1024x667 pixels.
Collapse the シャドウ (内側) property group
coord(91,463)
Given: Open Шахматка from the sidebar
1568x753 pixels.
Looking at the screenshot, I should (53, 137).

========================================

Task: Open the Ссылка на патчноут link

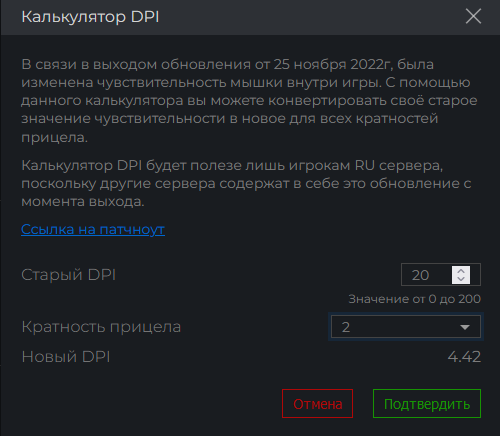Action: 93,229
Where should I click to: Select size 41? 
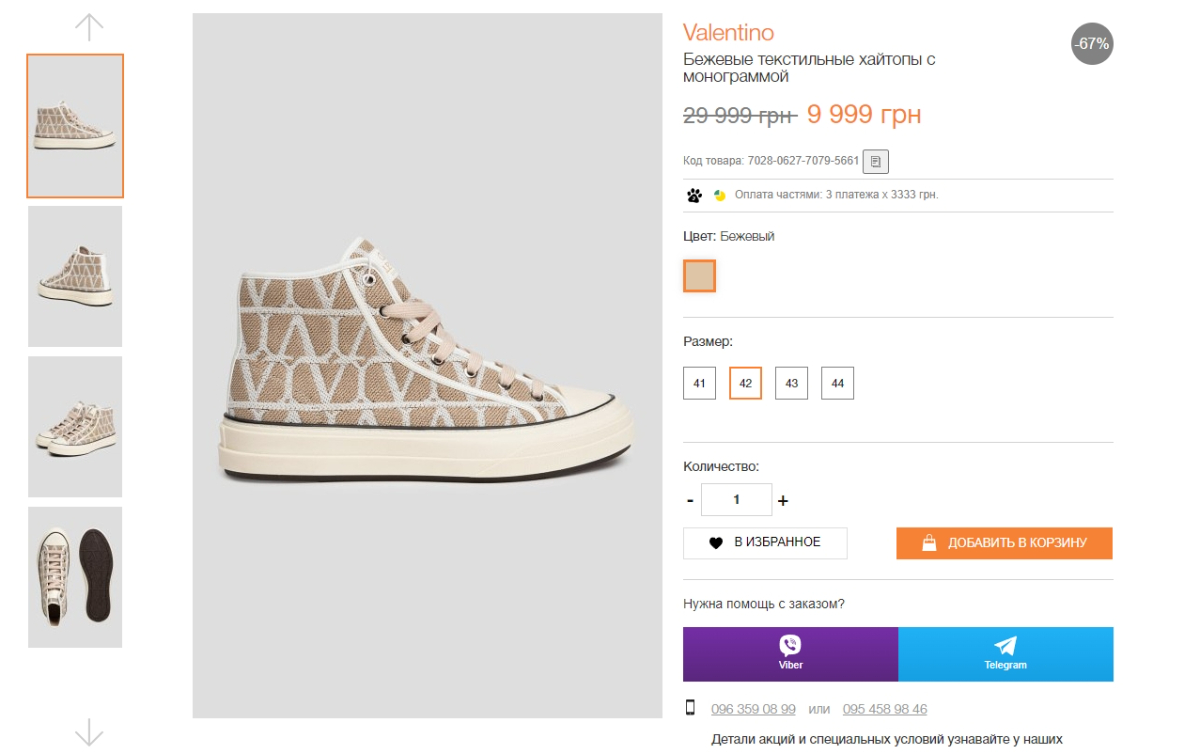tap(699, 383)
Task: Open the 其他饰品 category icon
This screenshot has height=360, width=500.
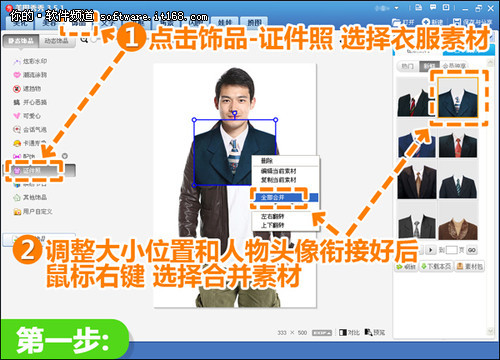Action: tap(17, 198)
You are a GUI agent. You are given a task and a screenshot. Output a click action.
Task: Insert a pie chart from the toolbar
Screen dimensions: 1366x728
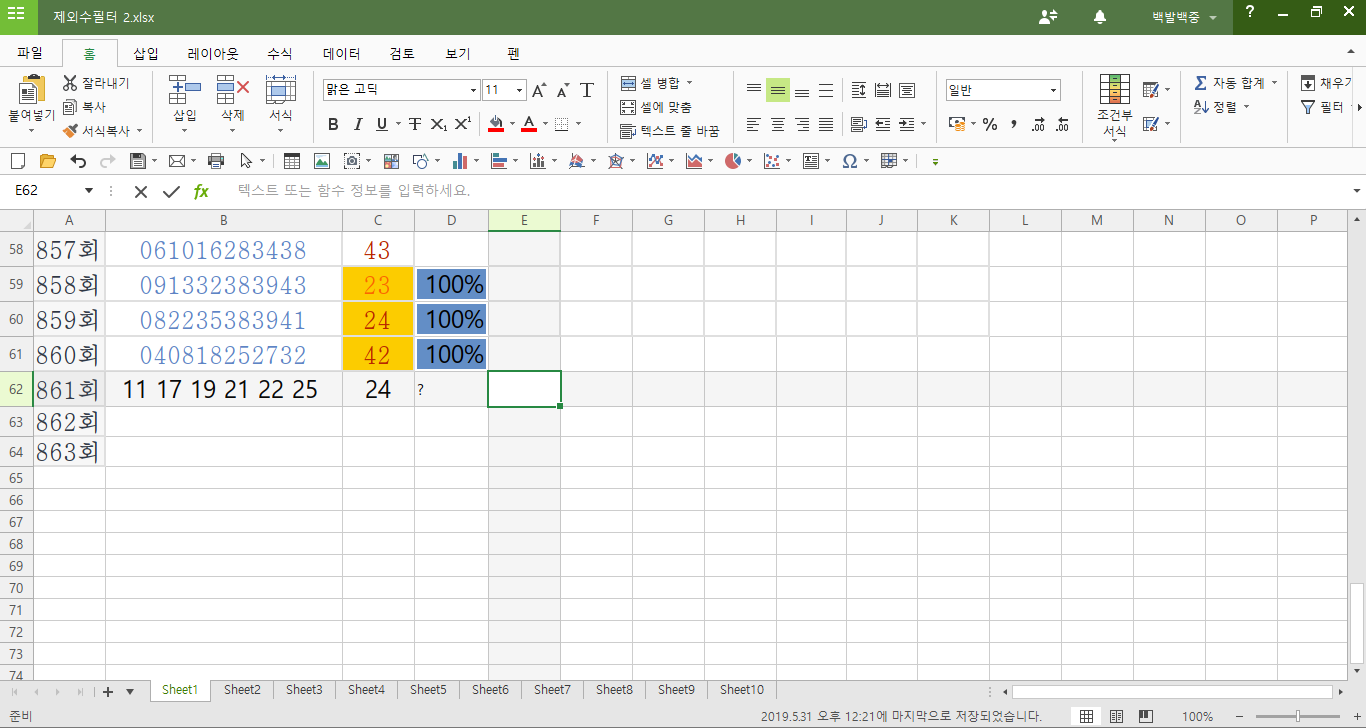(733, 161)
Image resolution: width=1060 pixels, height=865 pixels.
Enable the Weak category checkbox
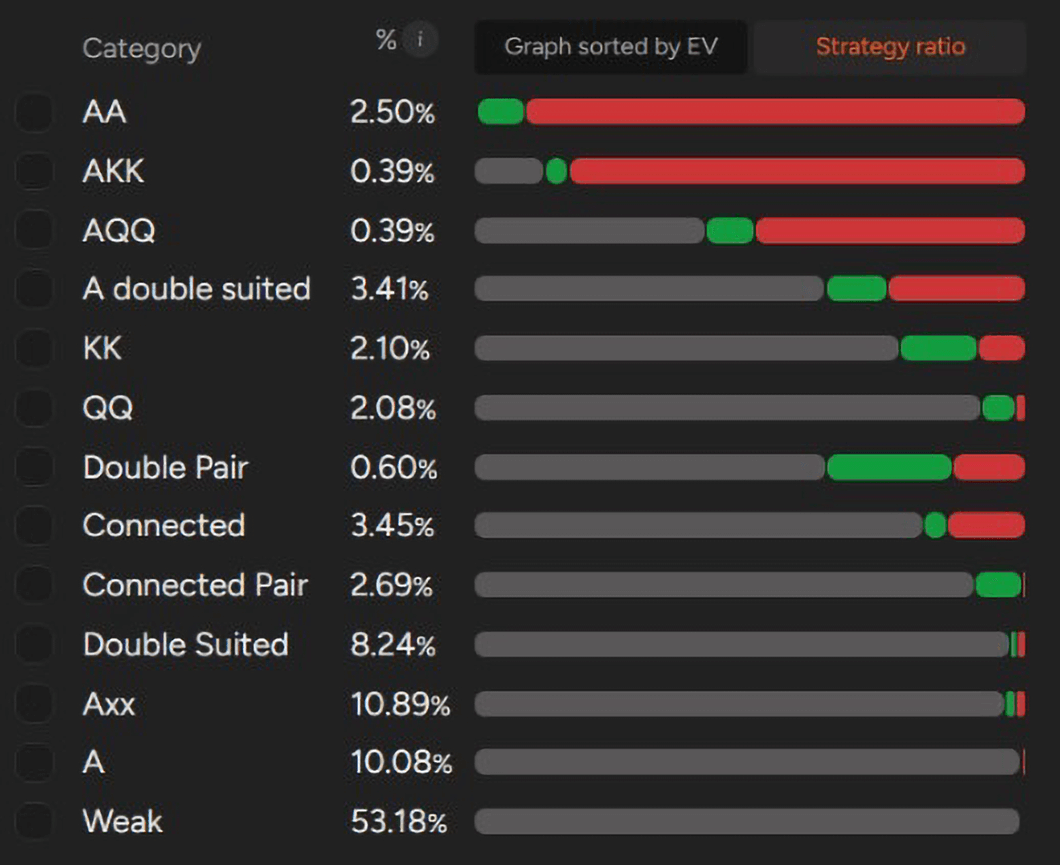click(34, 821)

========================================

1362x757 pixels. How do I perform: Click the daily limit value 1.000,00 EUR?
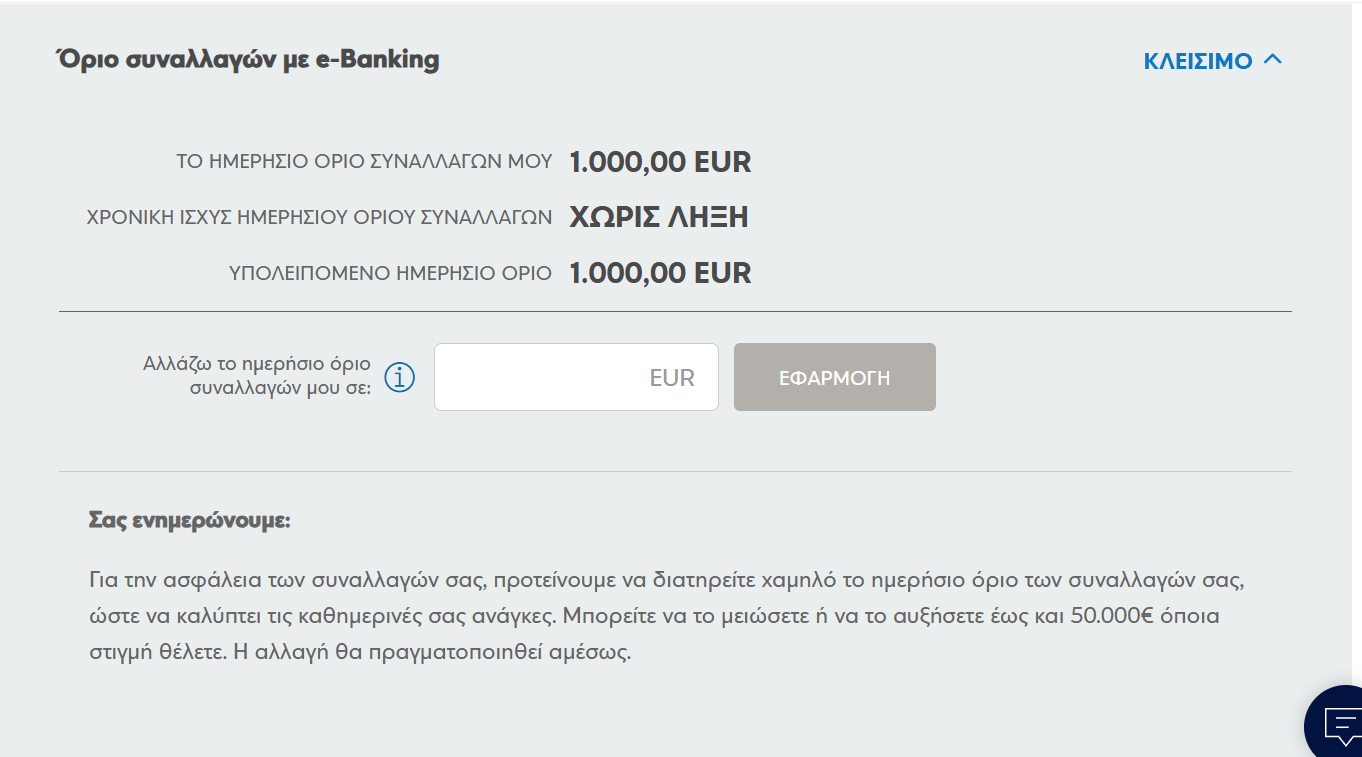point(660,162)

========================================

> [YOUR TASK] The task calls for all lines in the entries that hold "from".

> [EXPECTED ANSWER]
Given: Open Шахматка from the sidebar
Task: Insert a pie chart from the toolbar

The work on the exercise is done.